* Begin EXCERPTED TEXT *

As 2012 transitions into 2013, the multifaceted world of NoSQL continues to expand. Current platforms and databases gain market share and renown, while new products emerge, staking out their place in this constantly changing environment.
Those interested in a primer on all things making up the world of "not only" relational databases need to check out the recently published DATAVERSITY™ series on the NoSQL movement. This article takes a look at what to expect for NoSQL in the coming year.
Information Technology analysts, Gartner, predict that 2013 will be a big year for NoSQL. According to Gartner, "organizations need to focus on non-traditional data types and external data sources. Hadoop and NoSQL gain momentum."
Many NoSQL applications run on the open source distributed framework known as Hadoop, one of the major products out of the Apache Software Foundation, whose work leads off this profile of NoSQL in the coming year.

* End EXCERPTED TEXT *

§ **TO-DO LIST**
1. In the NoSQL outlook, which firm of information technology analysts predicts that 2013 will be a big year for NoSQL?
2. Please write out the stretch of the NoSQL outlook from "Those interested in" through "of NoSQL in the coming year.".

* Begin INFORMATION SUPPLIED *

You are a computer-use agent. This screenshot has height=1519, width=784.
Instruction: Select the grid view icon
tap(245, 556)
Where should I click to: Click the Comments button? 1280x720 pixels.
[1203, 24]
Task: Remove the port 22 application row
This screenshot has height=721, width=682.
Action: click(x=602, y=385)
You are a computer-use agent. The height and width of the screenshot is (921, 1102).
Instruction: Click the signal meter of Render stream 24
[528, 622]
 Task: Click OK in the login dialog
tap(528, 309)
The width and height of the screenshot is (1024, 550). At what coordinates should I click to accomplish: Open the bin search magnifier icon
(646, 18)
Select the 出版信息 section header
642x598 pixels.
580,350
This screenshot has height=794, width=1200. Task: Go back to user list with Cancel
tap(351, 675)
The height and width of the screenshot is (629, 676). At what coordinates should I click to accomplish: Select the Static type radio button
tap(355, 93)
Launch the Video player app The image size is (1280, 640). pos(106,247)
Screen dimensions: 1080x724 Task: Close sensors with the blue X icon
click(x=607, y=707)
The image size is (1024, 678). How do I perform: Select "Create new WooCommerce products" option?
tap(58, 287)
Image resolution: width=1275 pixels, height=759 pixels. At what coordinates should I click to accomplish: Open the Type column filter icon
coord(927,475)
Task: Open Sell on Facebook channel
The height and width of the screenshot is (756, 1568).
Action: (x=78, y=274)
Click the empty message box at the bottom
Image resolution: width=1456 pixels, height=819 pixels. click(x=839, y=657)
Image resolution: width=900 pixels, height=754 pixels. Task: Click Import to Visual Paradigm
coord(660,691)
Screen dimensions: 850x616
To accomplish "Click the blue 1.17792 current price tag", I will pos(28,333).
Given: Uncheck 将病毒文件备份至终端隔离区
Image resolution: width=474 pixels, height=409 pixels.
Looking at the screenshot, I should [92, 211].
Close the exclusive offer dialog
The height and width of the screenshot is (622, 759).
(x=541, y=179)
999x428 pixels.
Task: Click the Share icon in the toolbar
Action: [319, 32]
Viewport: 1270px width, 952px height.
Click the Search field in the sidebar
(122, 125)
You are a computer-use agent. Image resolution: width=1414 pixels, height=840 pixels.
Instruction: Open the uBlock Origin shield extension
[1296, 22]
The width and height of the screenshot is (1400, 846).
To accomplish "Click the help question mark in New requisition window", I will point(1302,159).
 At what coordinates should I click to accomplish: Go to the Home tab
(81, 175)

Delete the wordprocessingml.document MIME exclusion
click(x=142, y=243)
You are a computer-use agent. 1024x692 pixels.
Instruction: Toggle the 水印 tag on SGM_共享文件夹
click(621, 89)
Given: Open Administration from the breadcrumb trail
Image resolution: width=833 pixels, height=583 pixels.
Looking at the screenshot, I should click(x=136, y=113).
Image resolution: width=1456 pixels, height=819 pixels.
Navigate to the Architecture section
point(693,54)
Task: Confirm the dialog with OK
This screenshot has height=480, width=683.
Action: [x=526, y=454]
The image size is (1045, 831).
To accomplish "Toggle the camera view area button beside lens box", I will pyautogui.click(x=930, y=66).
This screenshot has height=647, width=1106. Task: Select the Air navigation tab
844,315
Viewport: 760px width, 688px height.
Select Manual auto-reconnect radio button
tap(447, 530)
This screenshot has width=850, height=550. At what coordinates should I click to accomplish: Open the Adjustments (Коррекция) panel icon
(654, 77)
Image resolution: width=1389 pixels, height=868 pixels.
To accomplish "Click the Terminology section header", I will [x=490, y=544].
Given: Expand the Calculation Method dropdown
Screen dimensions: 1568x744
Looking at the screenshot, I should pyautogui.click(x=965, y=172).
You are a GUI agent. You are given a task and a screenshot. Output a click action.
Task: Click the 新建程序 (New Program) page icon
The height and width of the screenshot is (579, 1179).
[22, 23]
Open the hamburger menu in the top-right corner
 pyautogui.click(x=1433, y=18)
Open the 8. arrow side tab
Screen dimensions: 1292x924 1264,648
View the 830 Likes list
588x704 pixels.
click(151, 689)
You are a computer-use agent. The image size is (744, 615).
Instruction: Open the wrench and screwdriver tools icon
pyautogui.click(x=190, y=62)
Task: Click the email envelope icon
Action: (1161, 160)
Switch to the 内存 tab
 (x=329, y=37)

* End INFORMATION SUPPLIED *

§ **RESULTS OF THE EXERCISE**
1. Gartner

2.
Those interested in a primer on all things making up the world of "not only" relational databases need to check out the recently published DATAVERSITY™ series on the NoSQL movement. This article takes a look at what to expect for NoSQL in the coming year.
Information Technology analysts, Gartner, predict that 2013 will be a big year for NoSQL. According to Gartner, "organizations need to focus on non-traditional data types and external data sources. Hadoop and NoSQL gain momentum."
Many NoSQL applications run on the open source distributed framework known as Hadoop, one of the major products out of the Apache Software Foundation, whose work leads off this profile of NoSQL in the coming year.